TÜV SÜD Group – A global leader in the field of testing, inspection, management system certification and product certification renowned for quality, integrity and technical excellence.
Established more than 150 years ago in Germany, TÜV SÜD Group is a leading global provider of technical services with more than 30,000 highly skilled employees across 1,000 offices worldwide. TÜV SÜD Group offers a wide range of testing & product certification, inspection, auditing & system certification, training and knowledge services. We are a premium quality, safety, and sustainability solutions provider.
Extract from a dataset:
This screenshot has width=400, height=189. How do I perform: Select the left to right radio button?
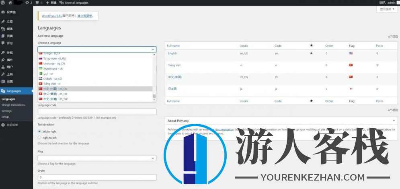(x=39, y=131)
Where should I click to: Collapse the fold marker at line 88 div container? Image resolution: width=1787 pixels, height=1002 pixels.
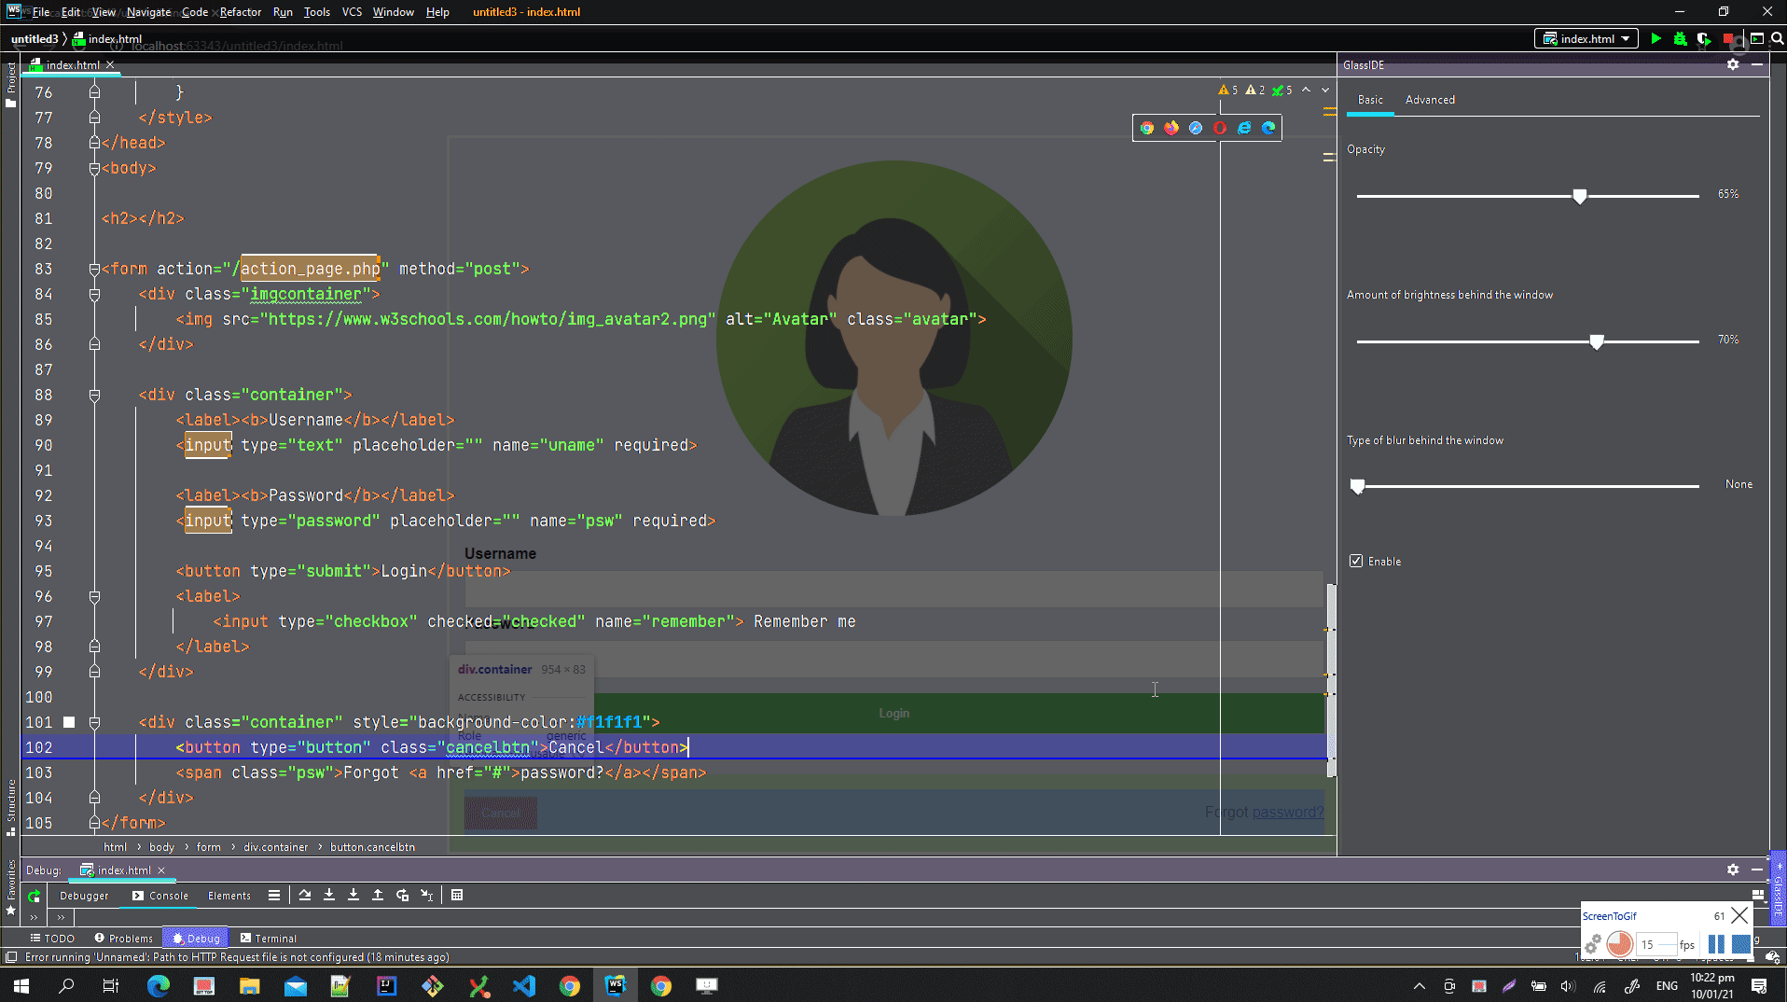[x=94, y=395]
As a Cyber Security Engineer, you will be part of a team responsible for delivering cybersecurity testing and conformity assessment services for connected products. The role focuses on ensuring that IoT, OT, and ICS products meet applicable security standards and regulatory requirements through structured testing, evaluation, and documentation.
Key Responsibilities:
- Perform cybersecurity testing (e.g. vulnerability assessment, penetration testing, basic code review, threat modelling) on IoT, OT, and ICS products and systems
- Assess and document security weaknesses across systems, configurations, and communication protocols (e.g. TCP/IP, MQTT, Modbus, BLE, Zigbee)
- Execute conformity assessment activities, including technical evaluations and review of product documentation (e.g. security architecture, design specifications, user guidance)
- Review and assess manufacturer-provided risk assessments, identify gaps or missing considerations, and support evaluation of their adequacy against applicable standards and requirements
- Prepare clear, structured, and comprehensive technical documentation and reports to support assessment and certification outcomes
- Engage and collaborate with customers to clarify technical scope, product configurations, test plans / scope of work, and assessment findings
- Collaborate with internal teams to ensure consistent, high-quality, and timely delivery of assessments
- Stay current with relevant standards, tools, and emerging threats within the IoT/OT/ICS landscape
Key Requirements:
- Degree in Computer Science, Information Security, Computer/Information Engineering, or a related field
- 2–3 years of experience in cybersecurity or product-based technologies (preferably IoT, OT, or ICS)
- Hands-on experience or exposure to cybersecurity testing (e.g. vulnerability assessment, penetration testing, basic code review, threat modelling)
- Strong foundational knowledge of cybersecurity principles and methodologies, including vulnerability assessment and basic security testing approaches
- Familiarity with cybersecurity frameworks and standards (e.g. OWASP, NIST, MITRE, CIS) and exposure to product security or conformity assessment standards (e.g. ETSI EN 303 645, IEC 62443, NIST IR 8259A, CRA, RED)
- Basic understanding of risk assessment frameworks (e.g. NIST RMF) and ability to review risk assessments in a product security context
- Working knowledge of IoT/OT/ICS architectures and communication protocols (e.g. TCP/IP, MQTT, Modbus, CAN, BLE, Zigbee, Wi-Fi)
- Ability to execute structured testing and follow defined conformity assessment procedures accurately
- Strong analytical thinking with attention to detail and ability to identify security gaps or non-obvious risks
- Ability to produce clear, structured, and audit-ready technical documentation
- Strong communication skills for working with internal teams and supporting customer interactions
- Ability to work in a structured, process-driven environment while adapting to evolving project needs
- Entry-level or intermediate cybersecurity certifications (e.g. eJPT, PenTest+, Security+) are an advantage; exposure to audit or assurance certifications (e.g. CISA) is a plus
Benefits:
- Working hours: Monday - Friday, 8:30 AM - 5:30 PM
- 15 annual leaves, 15 paid sick leaves, Christmas leave
- 13th-month salary, bonus based on performance and business result
- Social insurance, health insurance, unemployment insurance base on full basic salary (Vietnamese Law)
- Insurance benefit package (Accident insurance 24/7, Health care insurance, Business travel insurance), annual health check
- Free parking
- Ad-hoc staff engagement events, team-building activities, company trip
- Participate in the company’s training programs, LinkedIn Learning license holder (fee supported by company base on company’s policy)
We test, we audit, we inspect, we advise. We never stop challenging ourselves for the safety of society and its people. We breathe technology, we strive for professional excellence, and we leave a mark. We take the future into our hands. We are TÜV SÜD Group.